コンピュータの世界で「リンク」というと、次の2つが頭に浮かびます。
- ウェッブページのハイパーテキスト
- ファイルシステムのファイル(ディレクトリ)リンク
しかし、携帯端末で稼働するモバイルアプリでは、また別の意味を持ちます。
モバイルアプリの「リンク」とは「アプリから同一端末内の他アプリを呼び出すこと」です。
3つの種類に分類されているので、違いと特徴をここに整理します。
モバイルアプリのリンク
携帯端末で稼働するモバイルアプリにおいて「リンク」とは、「アプリから同一端末内の他アプリを呼び出すこと」です。
例えば以下は、名刺管理アプリからカメラアプリを呼び出して、顔写真を名刺データへ追加しています。

特に新しい技術ではなく、Androidは登場した当初から「リンク」の仕組みを持っています。
「アプリコンポーネントの連携」が「リンク」です。
※詳細は「アプリケーションコンポーネント(App component)」を参照
呼び出しは、Intentオブジェクトへ呼び出したいコンポーネントの「Action、Category、Data(URI)」を指定し、システムへ要求すれば、該当のコンポーネントが起動されます。
この「リンク」ですが、3つの種類に分類されています。
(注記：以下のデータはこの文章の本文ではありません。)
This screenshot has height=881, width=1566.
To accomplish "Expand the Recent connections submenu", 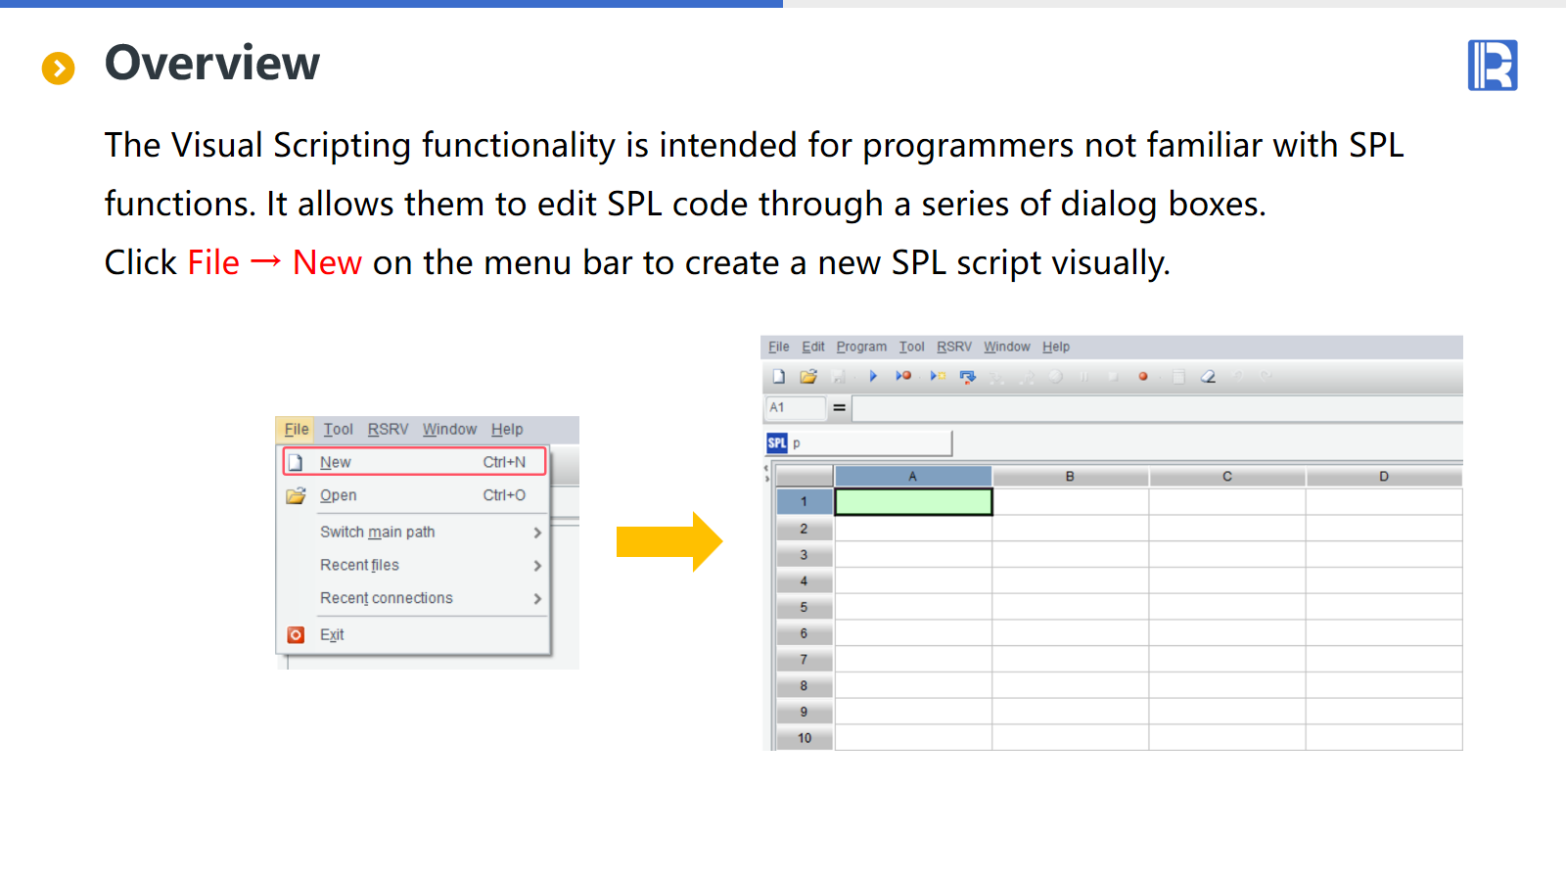I will (x=536, y=599).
ただし、種類と言っても全くの別物ではなく、図のような集合関係にあります。

Deep Links
「Deep Links」は様々なスキームをURIへ指定するリンクです。
スキームの違いで、リンク先のアプリが変わります。

カスタムSchemeを定義して、ユーザー独自の呼び出しを行うことも可能です。
「Deep」が付く理由は、アプリのトップベージではなく、公開されていればアプリ内の任意のページを呼び出せるためです。
Web Links
「Web Links」は、Deep Linksの中でスキームhttp/httpsをURIへ指定するリンクです。

スキームがhttp/httpsですから、当然、呼び出されるアプリはウェブブラウザ―になります。
リンクのセキュリティ
リンクの問題点は、同じSchemeに対応して複数のアプリが設定できる点です。
例えば、あなたが開発したアプリをhttpsに対応するアプリに出来ます。そのように、AndroidManifest.xmlへインテントフィルターを定義するだけです。
カスタムSchemeであっても同じで、何の制限もありません。
リンクにおいて、同じSchemeに対応して複数のアプリが存在する場合、システムはアプリのリストを提示して、ユーザーに利用するアプリの選択(アプリチューザー)を求めます。

この時、「悪意のあるアプリ」や「セキュリティの低いアプリ」を選択してしまうと、リンクのセキュリティは崩壊します。
リンクの傍受


App Links
「App Links(正式にはAndroid App Links)」は、Web Linksの中でアプリとWebサイトの所有者が同じ場合に、実行するすことが可能なリンクです。
「同じである?」の検証結果が偽ならば、実行できません。
また、Webサイトへ接続するアプリが一意に定まる(Webサイトがアプリを指定する)ので、アプリチューザーが開くことはありません。リンクを行うと直ちに目的のアプリが呼び出されます。

このような条件を設けることにより、リンクのセキュリティの崩壊が回避できます。
ですので、Web Linksを行う場合は、App Linksにすることが推奨されています。